Les touristes ne viennent plus. Les établissements hôteliers sont dès lors sevrés de clients. C’est la disette L’hôtel Colombe de Tombouctou aura vécu. L’établissement a fermé boutique. Son annexe qui livre aujourd’hui son baroud d’honneur, semble compter ses jours. Un peu plus loin, derrière le lycée public, un autre hôtel est en détresse. «Bouctou» est l’un des premiers établissements hôteliers de la région. «Azalaï», lui, n’est plus.
L’Auberge du Désert est l’un des nombreux hôtels construits dans les années 2000 alors que se profilait une période faste pour le tourisme à Tombouctou. La suite est connue. À quelques pâtés de maisons, après avoir franchi la porte symbolique de la cité, dont l’ancien président français Jacques Chirac conserve (espérons-le) une des clés, se dresse majestueusement l’hôtel.L’établissement est d’une bonne renommée auprès du gouvernorat de la région. Les délégations administratives et politiques y sont logées. Mais problème : ces visiteurs sont rares à Tombouctou.
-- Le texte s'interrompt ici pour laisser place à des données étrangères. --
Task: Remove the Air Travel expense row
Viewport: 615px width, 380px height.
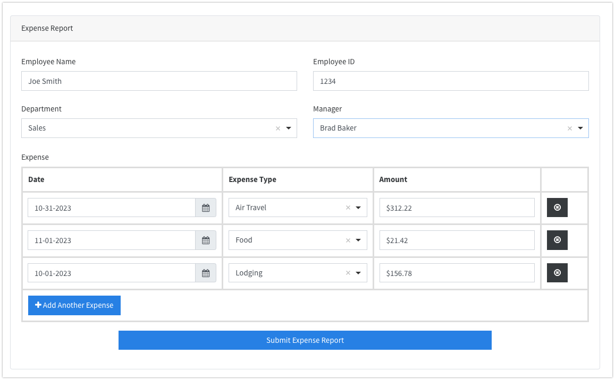Action: click(557, 208)

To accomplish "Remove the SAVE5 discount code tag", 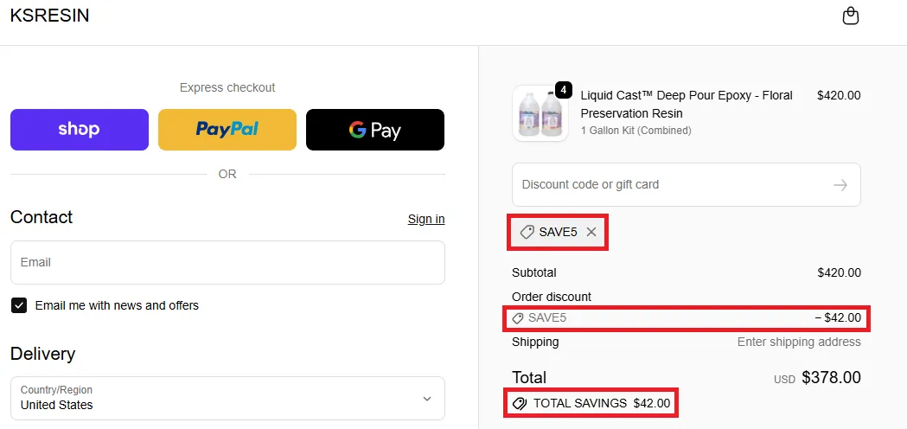I will pyautogui.click(x=591, y=232).
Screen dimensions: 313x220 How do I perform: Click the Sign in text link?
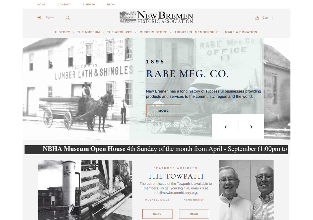point(50,17)
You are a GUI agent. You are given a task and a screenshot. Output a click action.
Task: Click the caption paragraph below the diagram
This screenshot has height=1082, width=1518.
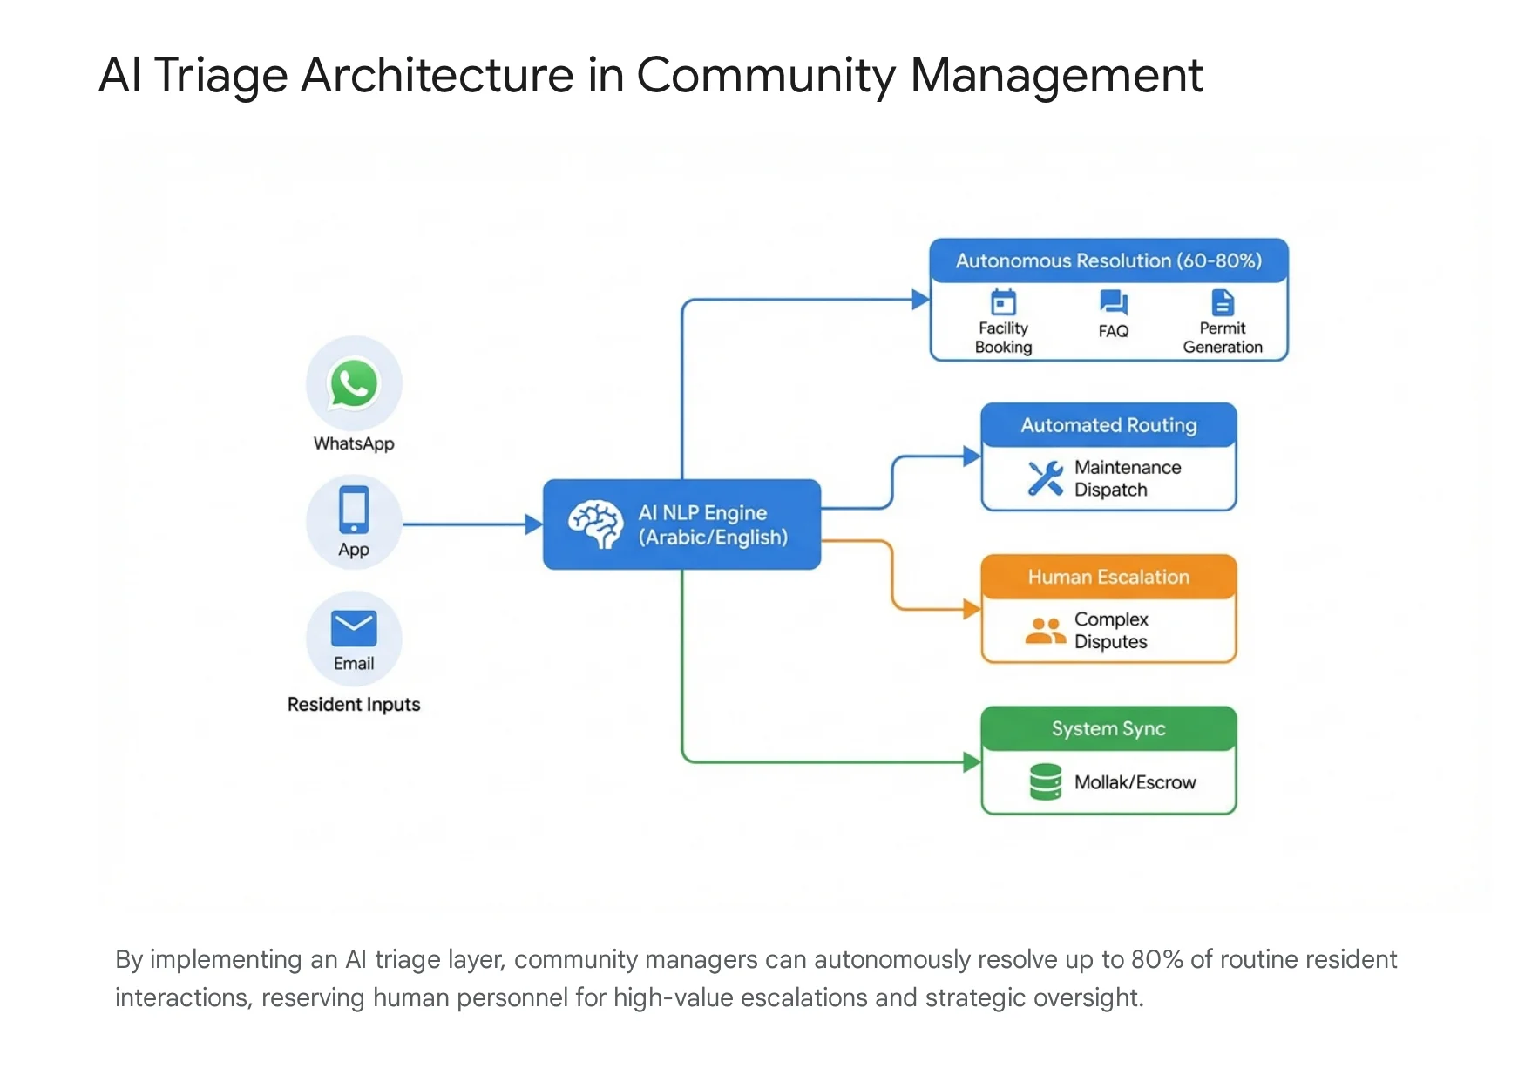[756, 978]
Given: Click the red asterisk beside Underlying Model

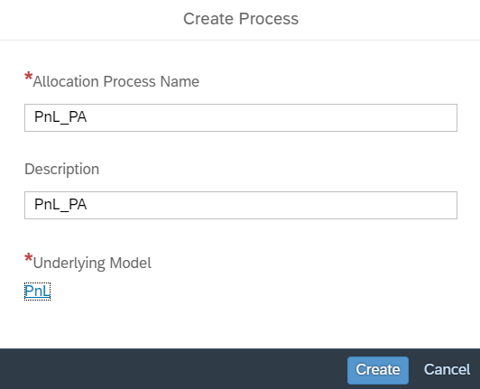Looking at the screenshot, I should [28, 257].
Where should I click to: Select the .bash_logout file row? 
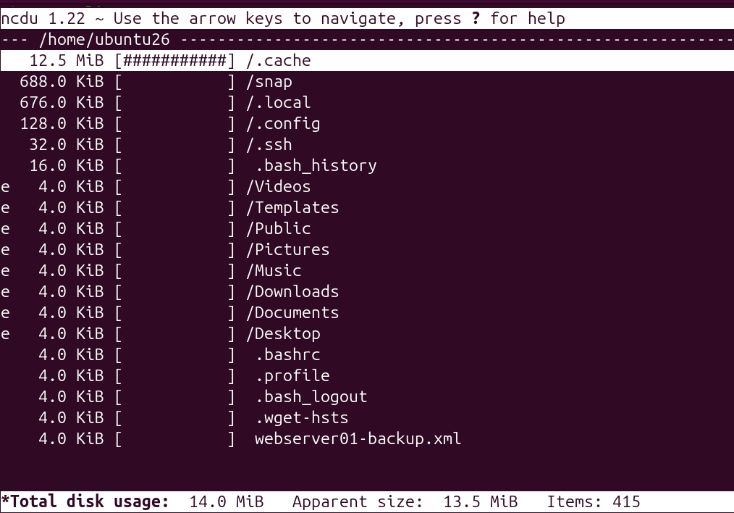(367, 396)
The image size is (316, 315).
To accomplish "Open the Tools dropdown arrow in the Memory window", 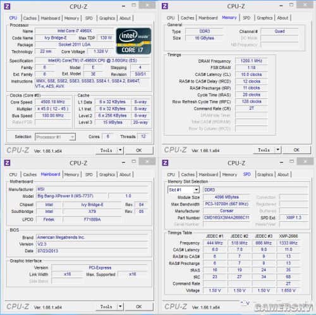I will [x=278, y=150].
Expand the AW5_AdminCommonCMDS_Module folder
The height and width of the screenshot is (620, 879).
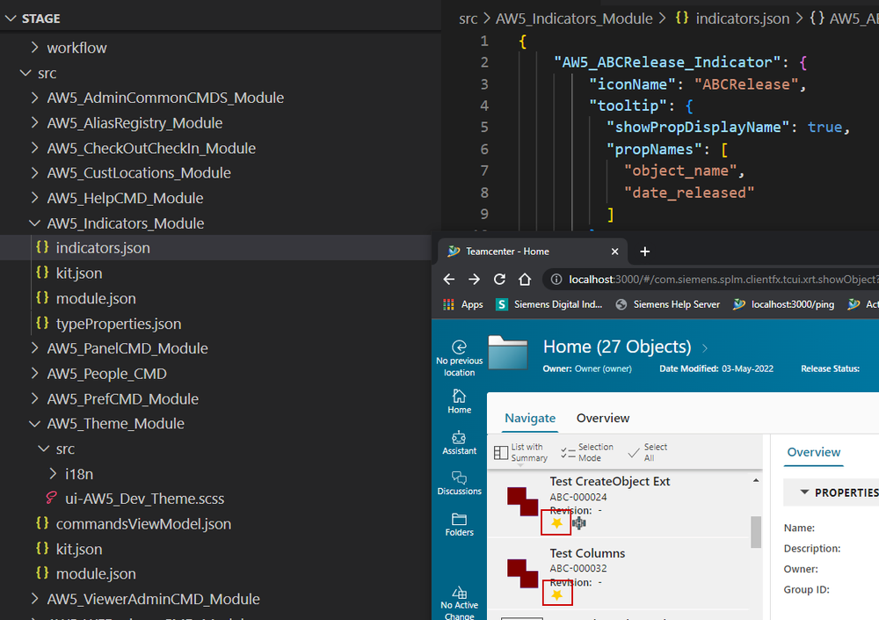point(35,97)
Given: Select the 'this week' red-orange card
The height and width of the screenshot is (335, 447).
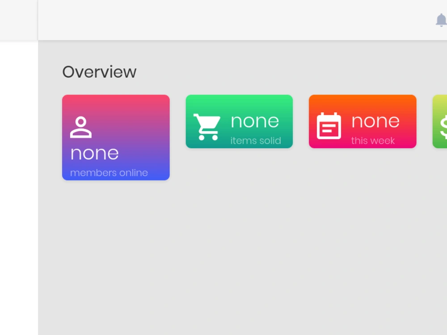Looking at the screenshot, I should (x=363, y=121).
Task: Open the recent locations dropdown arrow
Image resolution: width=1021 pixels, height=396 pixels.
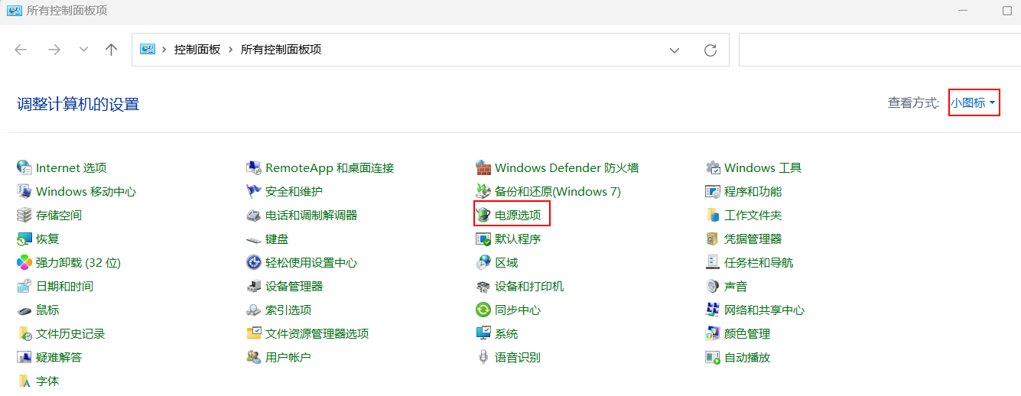Action: 84,50
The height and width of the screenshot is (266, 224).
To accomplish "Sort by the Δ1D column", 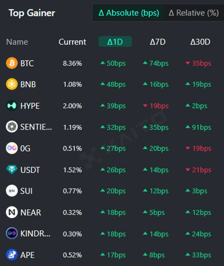I will coord(115,42).
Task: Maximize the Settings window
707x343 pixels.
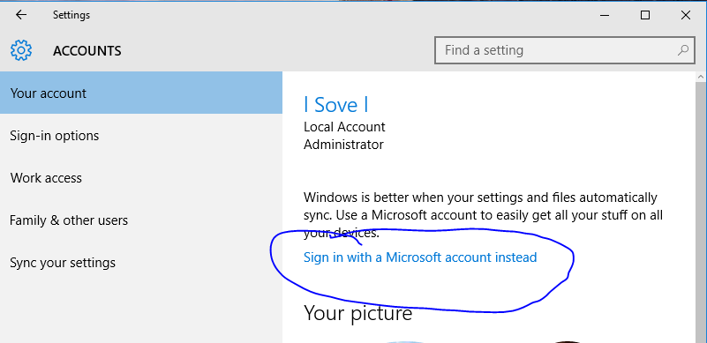Action: point(645,15)
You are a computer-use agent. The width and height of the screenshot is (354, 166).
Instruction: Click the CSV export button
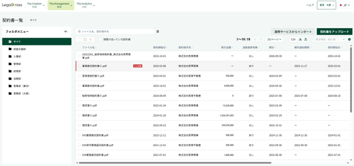[x=293, y=40]
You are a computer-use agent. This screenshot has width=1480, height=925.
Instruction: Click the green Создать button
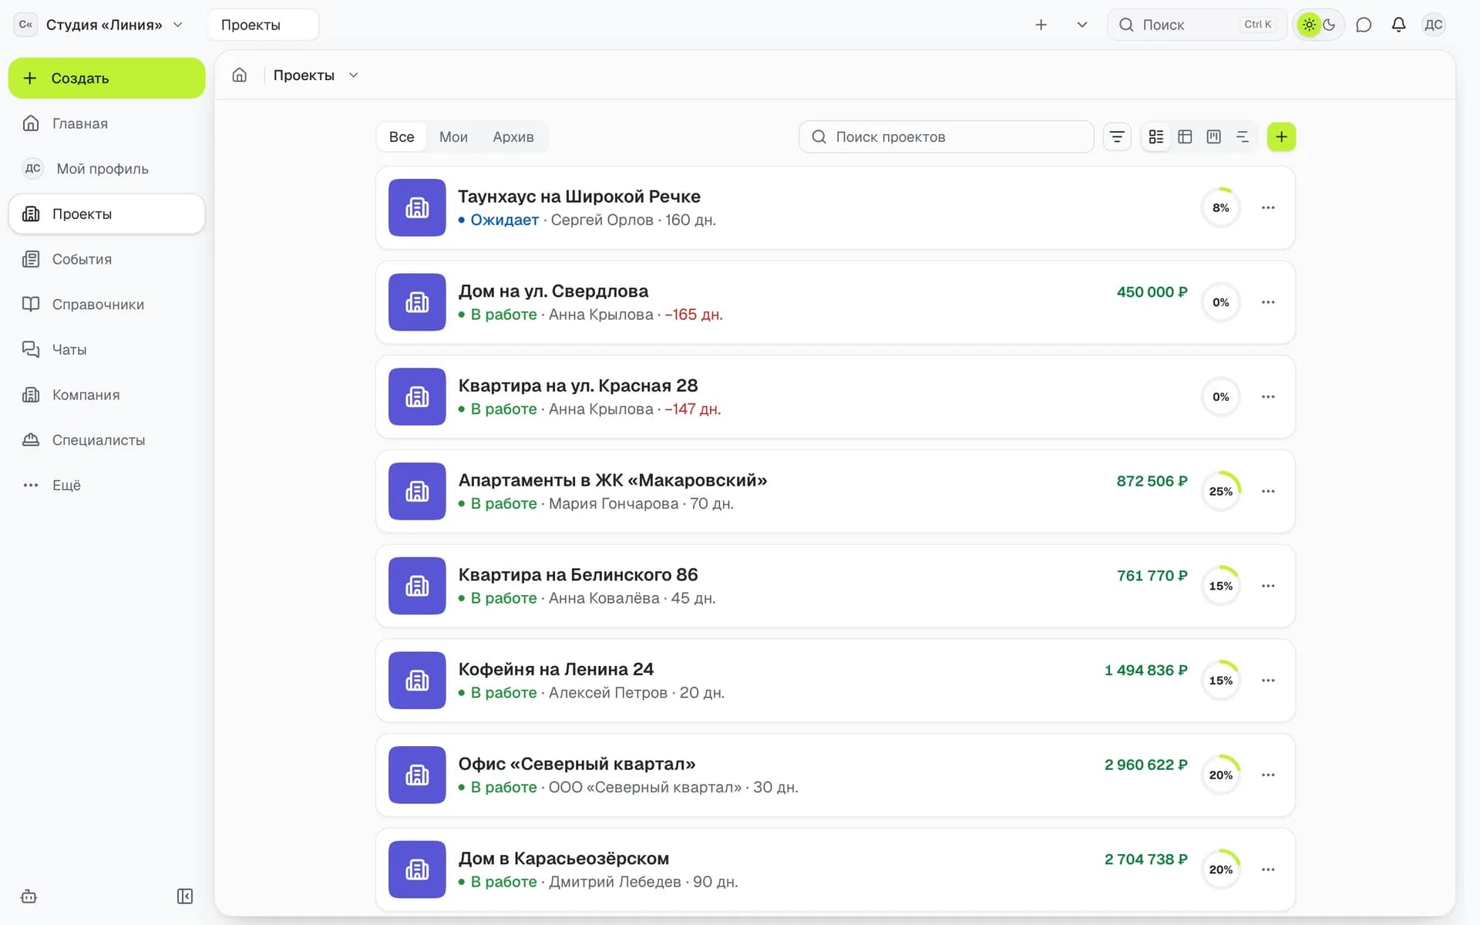(106, 78)
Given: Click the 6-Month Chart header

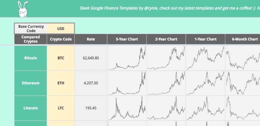Looking at the screenshot, I should (242, 39).
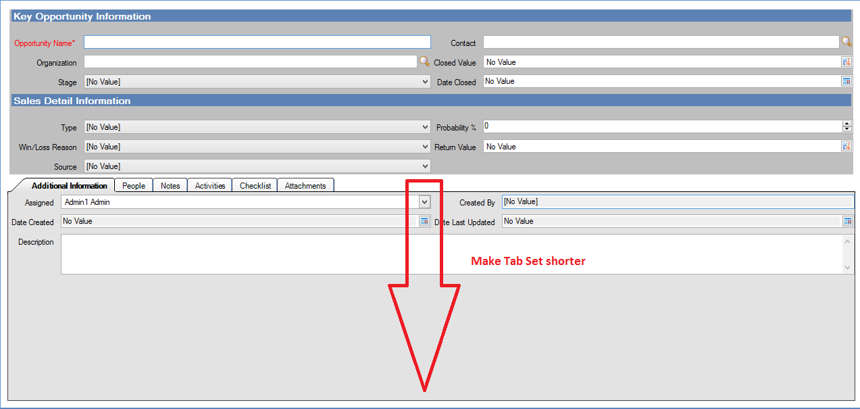Open the Date Created calendar icon
This screenshot has width=860, height=409.
[424, 221]
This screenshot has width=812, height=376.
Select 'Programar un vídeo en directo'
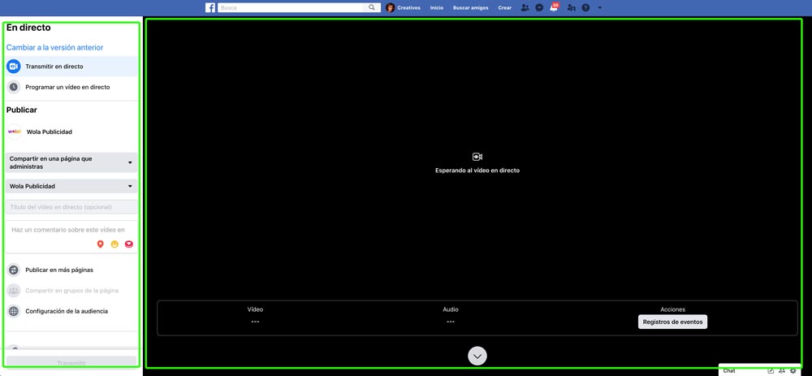coord(67,87)
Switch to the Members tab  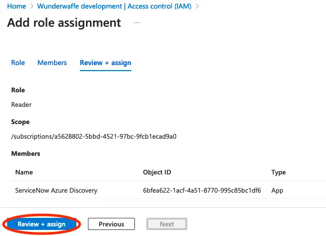[x=52, y=63]
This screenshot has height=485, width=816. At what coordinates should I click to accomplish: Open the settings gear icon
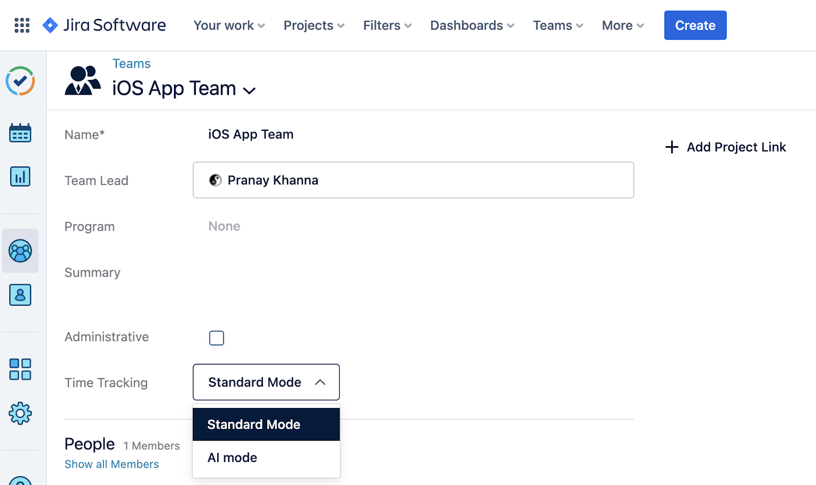20,413
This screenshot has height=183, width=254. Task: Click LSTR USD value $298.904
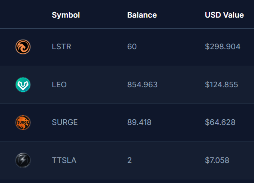(222, 47)
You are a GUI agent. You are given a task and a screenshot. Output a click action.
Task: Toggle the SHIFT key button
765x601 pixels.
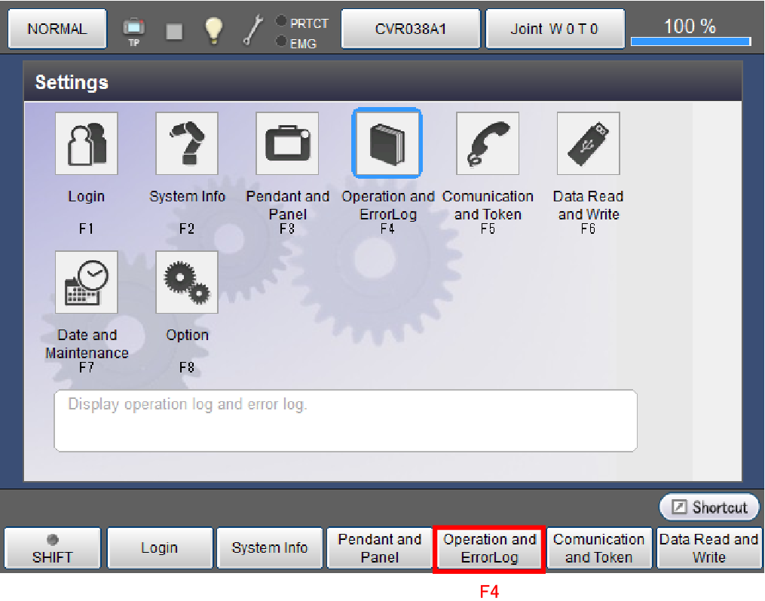point(53,548)
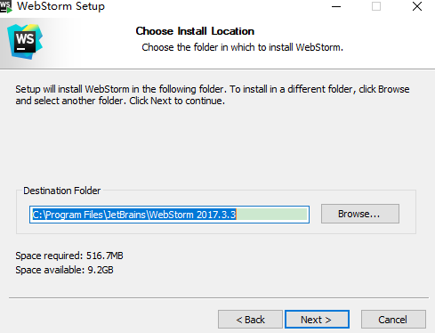Click the large WS logo in header
435x333 pixels.
[25, 42]
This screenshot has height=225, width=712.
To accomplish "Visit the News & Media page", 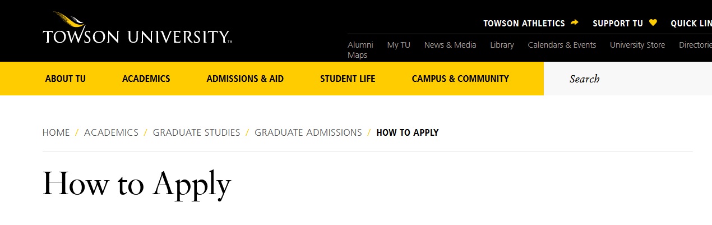I will pos(450,45).
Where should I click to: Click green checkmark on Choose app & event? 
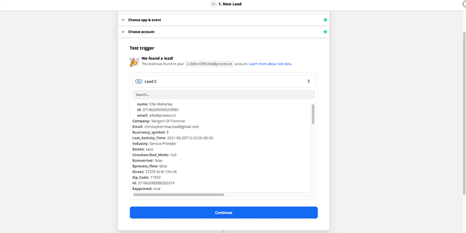click(x=325, y=20)
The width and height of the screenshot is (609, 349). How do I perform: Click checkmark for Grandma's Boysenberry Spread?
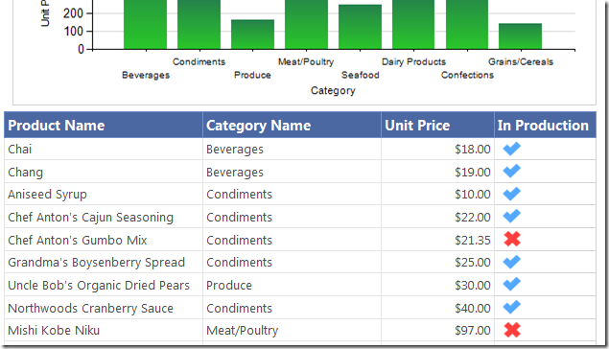coord(511,262)
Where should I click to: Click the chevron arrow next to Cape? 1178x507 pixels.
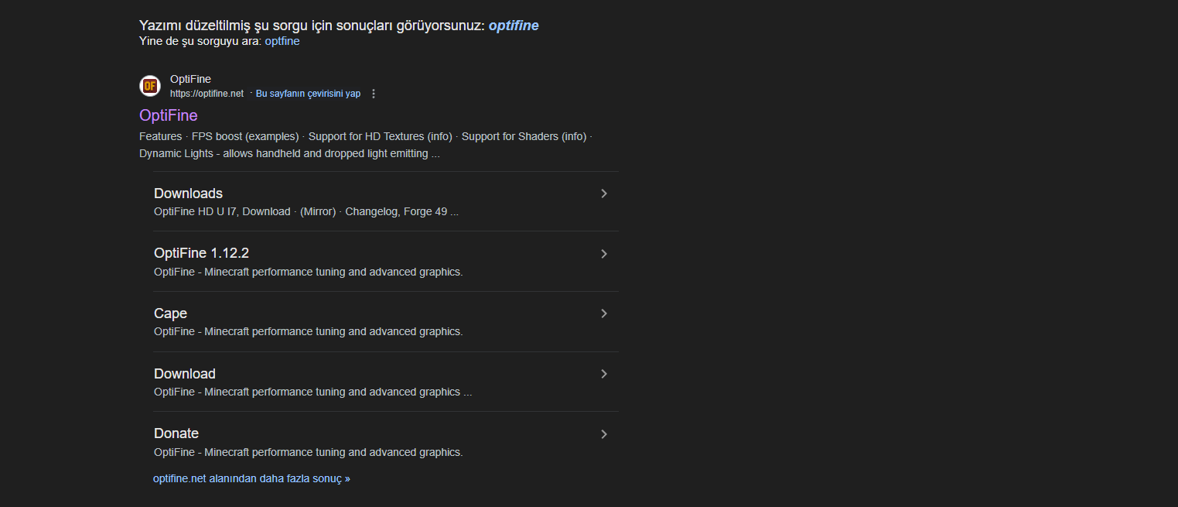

Les chambres de l’hôtel restent alors très souvent fermées. À la grande quiétude des salamandres qui arrivent à s’infiltrer par les mailles des fenêtres et les bas de portes. La particularité de cet hôtel n’est pas seulement dans son architecture typique de la contrée. «Pour la sécurité dans la zone, les visiteurs préfèrent cet hôtel», témoigne Attahar Ag Abdou.
«Avant la crise de 2012, l’Auberge du Désert accueillait des touristes venus de partout dans le monde pour visiter la ville mystérieuse Tombouctou et participer au festival au désert Essakane. Aujourd’hui, à cause de l’absence des touristes étrangers les affaires ne marchent pas comme avant», explique Elmoctar Baby, gérant intérimaire de l’hôtel.
Cet établissement a une histoire. L’Auberge du Désert a été construite en 2005 par le célèbre rôtisseur de viande, feu Alhousseni Ag Tajoudine, guide touristique-accompagnateur et promoteur de l’agence de voyage «Tafouk Voyage» (voyage à travers le soleil). Avant sa mort en avril 2018, le monde du tourisme ne jurait que par son nom.
Lui seul avait la science de rôtir à la fois un chameau qui a en son sein un veau. Lequel contient un mouton qui, à son tour, loge un poulet et son œuf. Entre les différentes couches, l’inévitable couscous. Lors des grands événements, il était sollicité pour hisser la viande grillée au sommet de son art.
L’établissement hôtelier est composé de deux blocs. Le premier donne sur la route principale. Le second, plus discret, donne dos aux dunes de sable qui menacent le canal de Kadhafi. Les chambres sont relativement bien équipées. Même si les postes téléviseurs sont momentanément hors service. De même que le restaurant. Qu’importe ! Les clients sont rares de toutes les façons. En temps de survie, on doit bien se contenter du minimum.
VACHES MAIGRES- Les barricades à la porte sont érigées pour bloquer les passages en force. Les véhicules piégés sont des méthodes que les terroristes utilisent en milieu urbain pour atteindre leur cible. Un vigile en uniforme monte la garde. Une petite cour et déjà dans la salle de réception où Ely Yattara accueille les rares clients. Il est l’homme à tout faire qui fait également office de serveur du petit déjeuner dans la salle de réception.
«Quelques fois, les affaires tournent à merveille. Nous passons même des clients à d’autres hôtels», rappelle fièrement le réceptionniste. Mais tous les jours ne sont pas vendredi, comme on dit dans le coin.De cette salle décorée de chaussures en peaux de chameau sur les murs, émerge un couloir qui conduit à une cour. Tout autour, des chambres numérotées. Et un hangar de bédouin à côté pour les nostalgiques de la vie au désert.
Partout, hommage est rendu au promoteur de l’établissement à travers des portraits et des photos de souvenir en compagnie de ministres et d’autres illustres visiteurs. Il y a aussi les attestations et les diplômes accrochés tout au long de l’allée«La difficulté à laquelle les hôteliers sont confrontés est le manque de touristes», renseigne son épouse, Mme Alouss Tahara Siby, patronne des lieux.
La famille a repris le flambeau allumé par le père, il y a une vingtaine d’années. L’établissement doit sa survie aux organisations non gouvernementales qui sont présentes dans la région. Comme si les difficultés conjoncturelles ne suffisaient pas, Tombouctou, comme Gao et Kidal, a brutalement basculé sur répondeur.
Le signal réseau téléphonique et Internet est indisponible. Les appels ne passent plus. Internet hors service. Les banques et l’administration sont paralysées. Certains se sont remis à écrire des lettres à leurs parents des villages par l’intermédiaire des forains.